Amy Lewis

Snippets from a journalist

Archive for November 7th, 2008

Should we look more at porn?

Posted by lewisa on November 7, 2008

In the 1970’s it was a major driving force behind the home-movie; it was a key (role?) player in the 1980’s battle between Betamax and VHS video; then once again, in 2006, industry insiders were left panting while the porn industry mused over who was going to win the Blue Ray Disc versus HD DVD frisson.

“As goes the porn industry, so goes entertainment generally and technology-based entertainment in particular,” says Bob Jacobson, and he’s very right. It’s been long accepted that a giant deciding factor in whether a new technology will be popular for entertainment-media use, is how well the porn industry ride it.

Ryan Caldwell also puts the quickie development of the internet and broadband down to the demand of porn, and there are many who might agree…

 

 

So, could porn providers again indicate the direction in which media, online entertainment and journalism will shimmy?
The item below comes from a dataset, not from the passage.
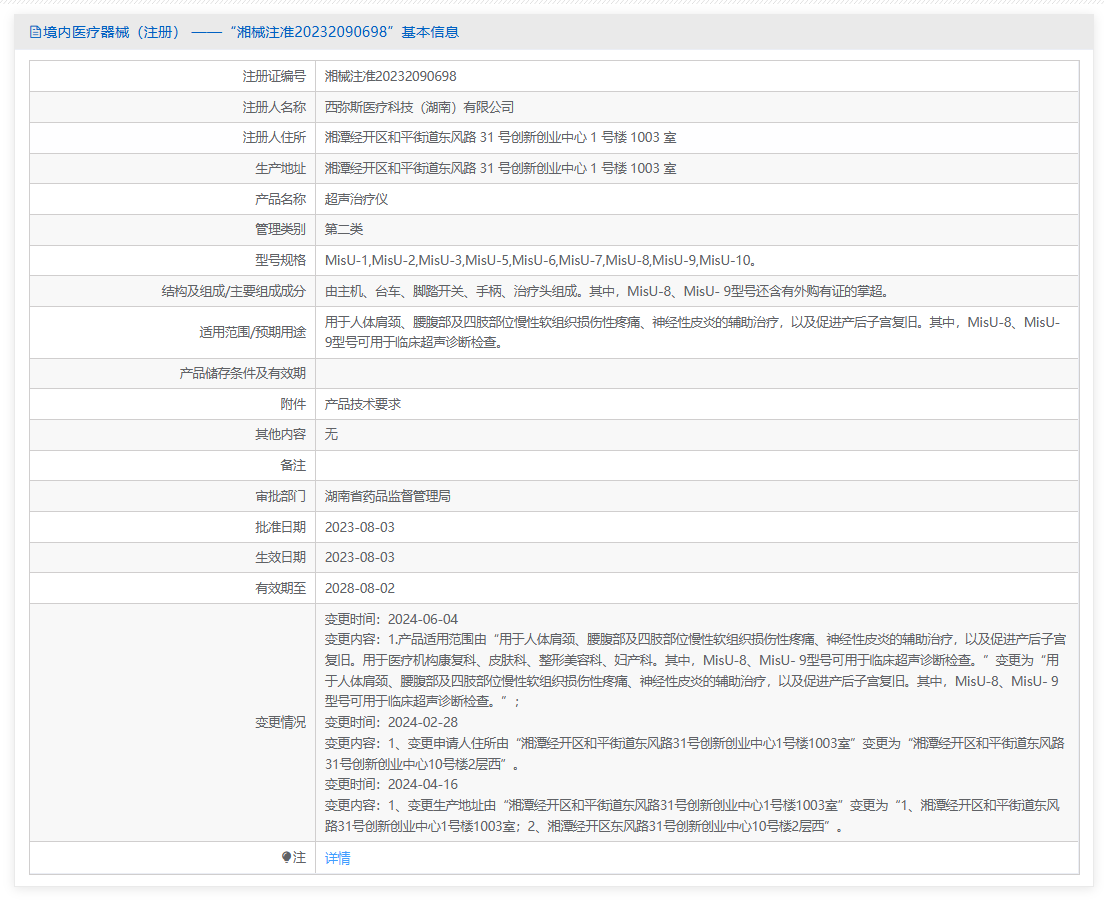The width and height of the screenshot is (1104, 902).
Task: Click the 注册人住所 address value
Action: click(500, 138)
Possibly.

There have been worries that, just like print media sales, even the rampant cash flow of the porn industry has taken a spanking of late by web 2.0.

Edward Helmore’s article for The Observer has industry sales down by as much as 50%, as online porn perusers find for free what they once paid for.

“Pirated pornography is flooding the internet while thousands of ‘amateurs’ post their activities on websites such as youporn.com and porntube” says Helmore.

“Despite social and professional stigmas a lot of people are putting themselves on the internet. It fits into this era of people expressing themselves,” Regina Lynn, sex drive columnist for Wired, adds in the same article.

Like the current state of journalism, the once untouchable porn industry is at threat from web 2.0, user generated content and online publishing tools, that have shifted the power of publishing from the media giants, into the hands of the consumers.

What are the players in porn going to do next? Go mobile, it seems.

With the release of Apple’s new iPhone 2.0 people can do it (or rather watch others do so) anywhere…on the train, a plane, al fresco…use your own imagination here.

Jeremy Caplan, writing for Time notes that while mobile phone porn has previously been racy texts and “moan tones,” but the iPhone’s video dexterity has seen content swing more towards pictures and short video clips. The internet speed of the iPhone 2.0 looks set to bond the two industries further.

Pornographers have taken the idea of being able to access, say, the news online from any workstation with a browser, to being able to access content from literally anywhere you happen to be with your internet-enabled mobile phone.

Porn purveyor Pink Vision have created a downloadable one-click icon for Apple iPhone home screens, so users can access porn immediately and easily from their phone. While similar company Vivid claim half of their traffic now comes from iPhones.

Mobile phone specific applications then, seem to be where journalism brands need to aim and shoot.